▶ What is required
Lines to restate from the data below: from the one containing "The image size is (1696, 1272)." to the one containing "Task: Start recording with the 录制 icon", both included. Give them again exactly, and only them.

Data entries:

┏━━

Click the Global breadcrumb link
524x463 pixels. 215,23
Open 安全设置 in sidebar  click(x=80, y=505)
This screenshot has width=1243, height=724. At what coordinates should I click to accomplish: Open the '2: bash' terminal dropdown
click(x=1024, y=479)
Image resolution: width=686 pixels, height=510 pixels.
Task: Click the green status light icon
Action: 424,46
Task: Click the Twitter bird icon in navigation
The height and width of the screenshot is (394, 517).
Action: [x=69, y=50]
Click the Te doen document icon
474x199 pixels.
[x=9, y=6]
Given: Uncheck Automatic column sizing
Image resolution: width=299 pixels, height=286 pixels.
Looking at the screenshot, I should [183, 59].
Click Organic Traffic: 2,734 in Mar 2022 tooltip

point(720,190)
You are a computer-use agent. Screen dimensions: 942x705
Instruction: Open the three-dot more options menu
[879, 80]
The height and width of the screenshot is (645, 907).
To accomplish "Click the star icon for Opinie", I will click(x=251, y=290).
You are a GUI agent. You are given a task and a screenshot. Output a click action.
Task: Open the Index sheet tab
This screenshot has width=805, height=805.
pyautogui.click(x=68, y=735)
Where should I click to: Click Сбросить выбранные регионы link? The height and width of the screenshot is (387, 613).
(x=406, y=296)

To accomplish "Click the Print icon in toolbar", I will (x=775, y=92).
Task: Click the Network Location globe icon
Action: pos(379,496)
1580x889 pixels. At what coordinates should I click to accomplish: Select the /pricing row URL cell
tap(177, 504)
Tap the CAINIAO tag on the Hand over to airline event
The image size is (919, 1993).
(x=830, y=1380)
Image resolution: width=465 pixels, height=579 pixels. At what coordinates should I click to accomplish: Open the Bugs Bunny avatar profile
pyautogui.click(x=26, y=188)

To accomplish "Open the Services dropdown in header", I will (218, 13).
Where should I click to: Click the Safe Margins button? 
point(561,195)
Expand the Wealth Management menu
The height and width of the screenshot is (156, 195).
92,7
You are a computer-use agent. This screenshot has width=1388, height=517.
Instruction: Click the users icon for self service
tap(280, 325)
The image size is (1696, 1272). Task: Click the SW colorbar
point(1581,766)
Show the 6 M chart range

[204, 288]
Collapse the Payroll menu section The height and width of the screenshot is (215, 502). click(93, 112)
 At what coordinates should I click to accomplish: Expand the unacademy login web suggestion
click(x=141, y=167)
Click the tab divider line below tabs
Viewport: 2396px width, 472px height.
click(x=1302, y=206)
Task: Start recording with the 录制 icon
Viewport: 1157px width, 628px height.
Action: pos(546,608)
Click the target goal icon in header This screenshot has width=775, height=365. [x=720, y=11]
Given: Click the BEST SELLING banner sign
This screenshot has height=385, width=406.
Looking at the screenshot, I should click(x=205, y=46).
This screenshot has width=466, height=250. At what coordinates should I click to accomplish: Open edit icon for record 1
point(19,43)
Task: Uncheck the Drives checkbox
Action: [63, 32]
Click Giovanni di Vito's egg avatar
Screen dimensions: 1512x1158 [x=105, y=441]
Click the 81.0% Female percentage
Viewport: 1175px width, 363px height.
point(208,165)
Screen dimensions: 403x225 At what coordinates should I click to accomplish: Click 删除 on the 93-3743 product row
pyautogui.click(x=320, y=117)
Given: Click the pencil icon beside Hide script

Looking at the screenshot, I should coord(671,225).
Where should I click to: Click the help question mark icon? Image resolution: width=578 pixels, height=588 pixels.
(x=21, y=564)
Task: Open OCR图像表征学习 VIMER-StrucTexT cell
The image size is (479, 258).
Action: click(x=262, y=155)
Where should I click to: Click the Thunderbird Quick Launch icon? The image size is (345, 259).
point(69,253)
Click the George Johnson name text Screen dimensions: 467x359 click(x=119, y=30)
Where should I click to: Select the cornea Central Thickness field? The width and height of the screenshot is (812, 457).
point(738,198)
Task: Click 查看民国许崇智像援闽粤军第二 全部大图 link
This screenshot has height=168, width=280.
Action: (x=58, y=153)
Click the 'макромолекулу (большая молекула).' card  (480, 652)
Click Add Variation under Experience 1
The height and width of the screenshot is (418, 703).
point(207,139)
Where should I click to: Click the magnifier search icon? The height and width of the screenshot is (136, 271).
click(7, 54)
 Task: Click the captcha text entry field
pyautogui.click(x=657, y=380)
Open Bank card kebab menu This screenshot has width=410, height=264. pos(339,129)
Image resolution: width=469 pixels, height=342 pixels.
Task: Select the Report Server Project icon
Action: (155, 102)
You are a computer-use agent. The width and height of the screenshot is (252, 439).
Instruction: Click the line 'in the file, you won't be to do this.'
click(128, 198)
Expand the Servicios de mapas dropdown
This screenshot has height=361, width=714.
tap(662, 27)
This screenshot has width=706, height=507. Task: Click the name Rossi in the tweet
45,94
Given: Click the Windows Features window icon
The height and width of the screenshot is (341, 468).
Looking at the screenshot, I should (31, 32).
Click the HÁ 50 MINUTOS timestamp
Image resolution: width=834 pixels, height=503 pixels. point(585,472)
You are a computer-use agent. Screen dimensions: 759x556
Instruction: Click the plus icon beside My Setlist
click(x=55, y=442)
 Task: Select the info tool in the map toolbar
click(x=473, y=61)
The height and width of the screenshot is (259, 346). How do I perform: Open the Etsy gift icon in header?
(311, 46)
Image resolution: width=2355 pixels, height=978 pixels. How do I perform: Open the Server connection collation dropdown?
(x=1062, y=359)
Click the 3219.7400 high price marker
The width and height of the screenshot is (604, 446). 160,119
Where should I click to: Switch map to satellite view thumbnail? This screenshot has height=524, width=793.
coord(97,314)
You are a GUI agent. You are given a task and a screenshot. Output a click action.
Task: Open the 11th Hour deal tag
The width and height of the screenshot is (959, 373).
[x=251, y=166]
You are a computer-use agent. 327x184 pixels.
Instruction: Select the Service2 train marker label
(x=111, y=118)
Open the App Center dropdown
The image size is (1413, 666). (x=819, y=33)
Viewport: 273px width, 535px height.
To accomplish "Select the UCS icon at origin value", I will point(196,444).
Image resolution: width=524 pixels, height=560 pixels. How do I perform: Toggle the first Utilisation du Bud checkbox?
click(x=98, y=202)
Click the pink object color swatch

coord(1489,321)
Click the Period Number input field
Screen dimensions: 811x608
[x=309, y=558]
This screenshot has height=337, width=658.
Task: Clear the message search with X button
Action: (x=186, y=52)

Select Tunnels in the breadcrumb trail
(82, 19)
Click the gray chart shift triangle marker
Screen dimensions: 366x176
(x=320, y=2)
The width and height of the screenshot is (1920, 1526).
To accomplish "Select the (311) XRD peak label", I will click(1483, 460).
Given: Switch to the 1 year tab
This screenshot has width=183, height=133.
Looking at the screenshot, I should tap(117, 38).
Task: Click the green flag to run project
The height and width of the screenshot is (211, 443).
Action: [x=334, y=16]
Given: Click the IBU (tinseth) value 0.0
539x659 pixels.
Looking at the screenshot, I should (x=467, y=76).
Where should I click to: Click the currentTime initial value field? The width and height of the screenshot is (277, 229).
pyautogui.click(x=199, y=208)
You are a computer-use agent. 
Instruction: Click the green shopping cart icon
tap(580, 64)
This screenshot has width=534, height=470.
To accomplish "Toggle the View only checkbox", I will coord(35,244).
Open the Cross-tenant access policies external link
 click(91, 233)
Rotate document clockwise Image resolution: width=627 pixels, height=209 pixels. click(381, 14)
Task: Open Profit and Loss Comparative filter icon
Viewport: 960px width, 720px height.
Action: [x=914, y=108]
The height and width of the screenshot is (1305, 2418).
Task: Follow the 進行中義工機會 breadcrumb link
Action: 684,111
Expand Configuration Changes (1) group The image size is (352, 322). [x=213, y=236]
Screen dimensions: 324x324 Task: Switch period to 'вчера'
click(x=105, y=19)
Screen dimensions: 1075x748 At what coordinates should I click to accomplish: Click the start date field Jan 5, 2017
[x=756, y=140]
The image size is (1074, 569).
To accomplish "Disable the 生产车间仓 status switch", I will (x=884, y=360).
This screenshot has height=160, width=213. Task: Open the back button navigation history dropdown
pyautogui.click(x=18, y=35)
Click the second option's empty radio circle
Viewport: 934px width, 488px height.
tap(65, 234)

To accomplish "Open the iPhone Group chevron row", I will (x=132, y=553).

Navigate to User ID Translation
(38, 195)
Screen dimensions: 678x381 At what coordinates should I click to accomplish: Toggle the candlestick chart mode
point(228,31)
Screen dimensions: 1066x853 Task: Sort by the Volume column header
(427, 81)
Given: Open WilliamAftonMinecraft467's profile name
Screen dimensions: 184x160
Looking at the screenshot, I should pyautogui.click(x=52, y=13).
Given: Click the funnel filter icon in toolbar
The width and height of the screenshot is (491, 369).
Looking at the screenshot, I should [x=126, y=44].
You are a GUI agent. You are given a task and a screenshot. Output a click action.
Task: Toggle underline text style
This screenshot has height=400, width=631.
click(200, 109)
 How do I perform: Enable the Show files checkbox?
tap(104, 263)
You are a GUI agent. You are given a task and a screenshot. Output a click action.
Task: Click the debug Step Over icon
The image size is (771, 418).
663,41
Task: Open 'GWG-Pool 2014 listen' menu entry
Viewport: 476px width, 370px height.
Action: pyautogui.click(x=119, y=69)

┗━━

▶ Solution to the exercise
The image size is (1696, 1272). Task: Click the SW colorbar
point(1581,766)
Show the 6 M chart range

[204, 288]
Collapse the Payroll menu section The height and width of the screenshot is (215, 502). click(93, 112)
 At what coordinates should I click to accomplish: Expand the unacademy login web suggestion
click(x=141, y=167)
Click the tab divider line below tabs
Viewport: 2396px width, 472px height.
click(x=1302, y=206)
Task: Start recording with the 录制 icon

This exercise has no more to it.